++++ Supplied material ++++

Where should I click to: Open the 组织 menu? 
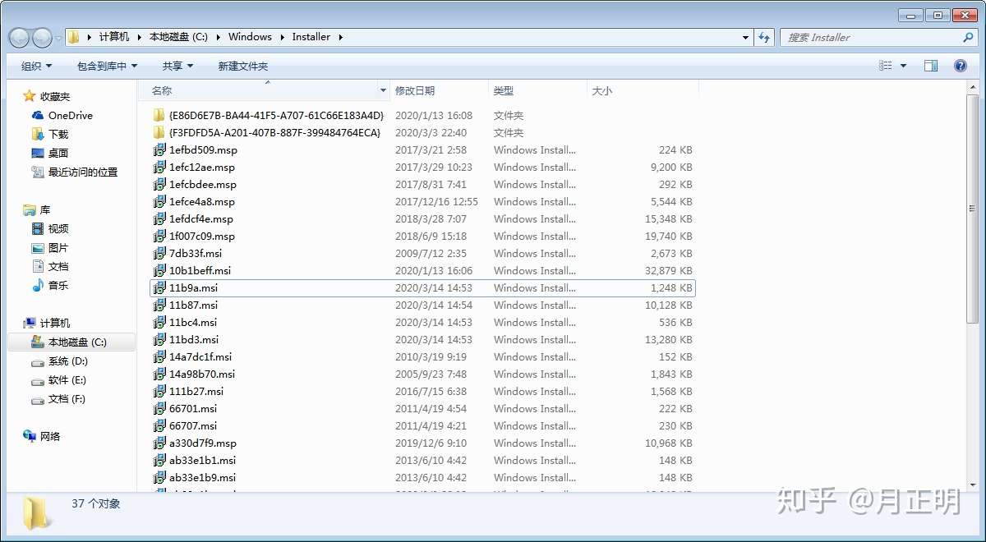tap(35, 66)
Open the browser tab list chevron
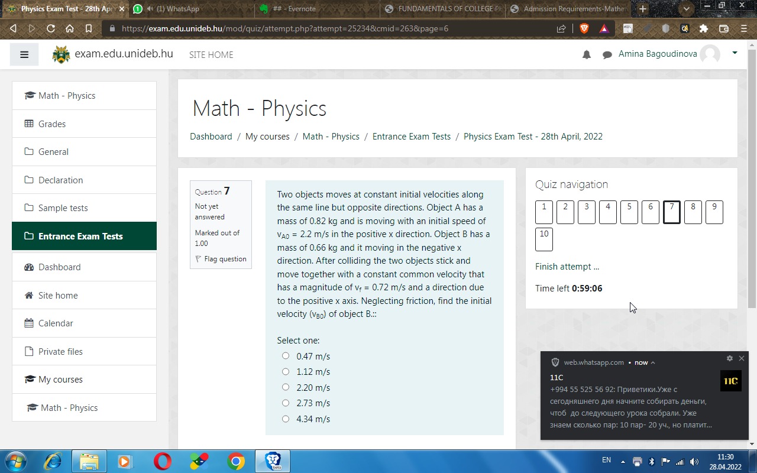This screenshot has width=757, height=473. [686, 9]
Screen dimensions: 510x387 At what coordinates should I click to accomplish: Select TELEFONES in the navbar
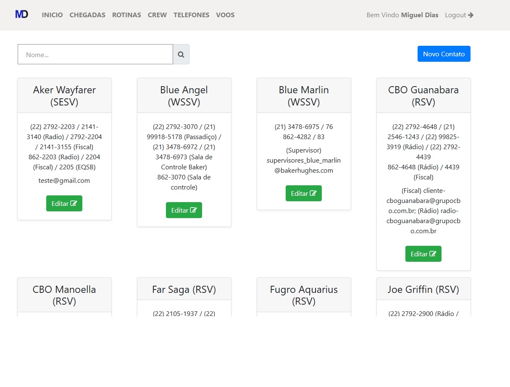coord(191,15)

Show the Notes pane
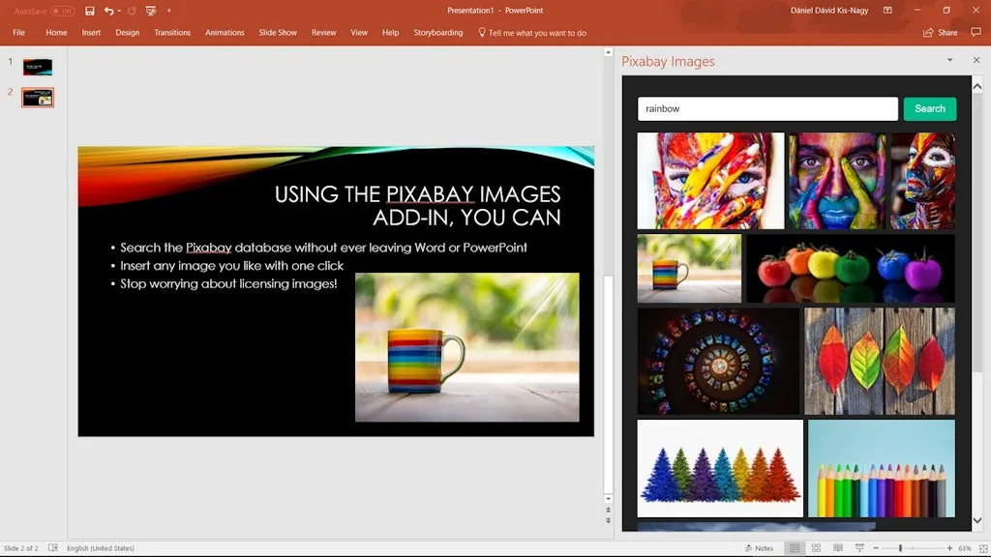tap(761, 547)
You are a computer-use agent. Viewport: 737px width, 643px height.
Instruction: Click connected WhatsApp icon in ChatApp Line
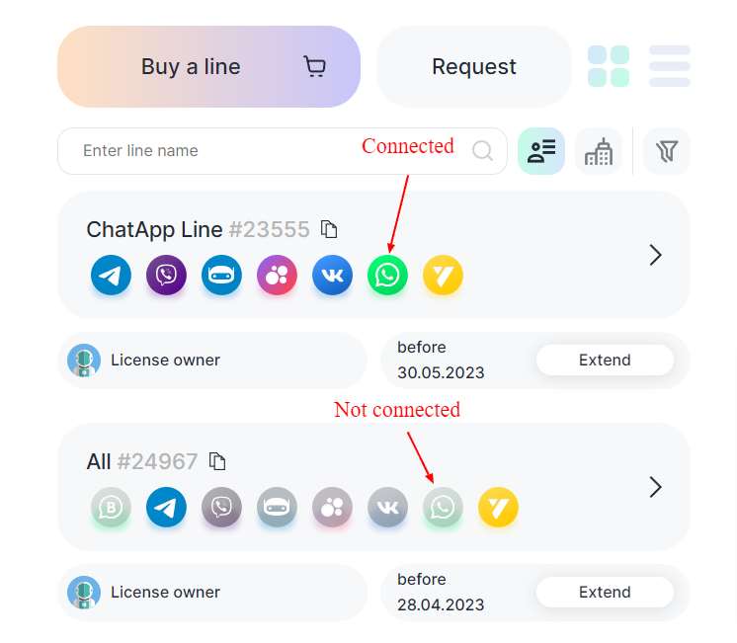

++++

* Work instructions:
Return the listing unchanged except for the pictures, which should be dropped.

* Written answer:
Where should I click to: Open the 组织 menu? 
tap(35, 66)
Open the browser tab list chevron
This screenshot has width=757, height=473. [686, 9]
Screen dimensions: 510x387 At what coordinates should I click to accomplish: Select TELEFONES in the navbar
coord(191,15)

Show the Notes pane
tap(761, 547)
You are a computer-use agent. Viewport: 737px width, 643px height.
Instruction: Click connected WhatsApp icon in ChatApp Line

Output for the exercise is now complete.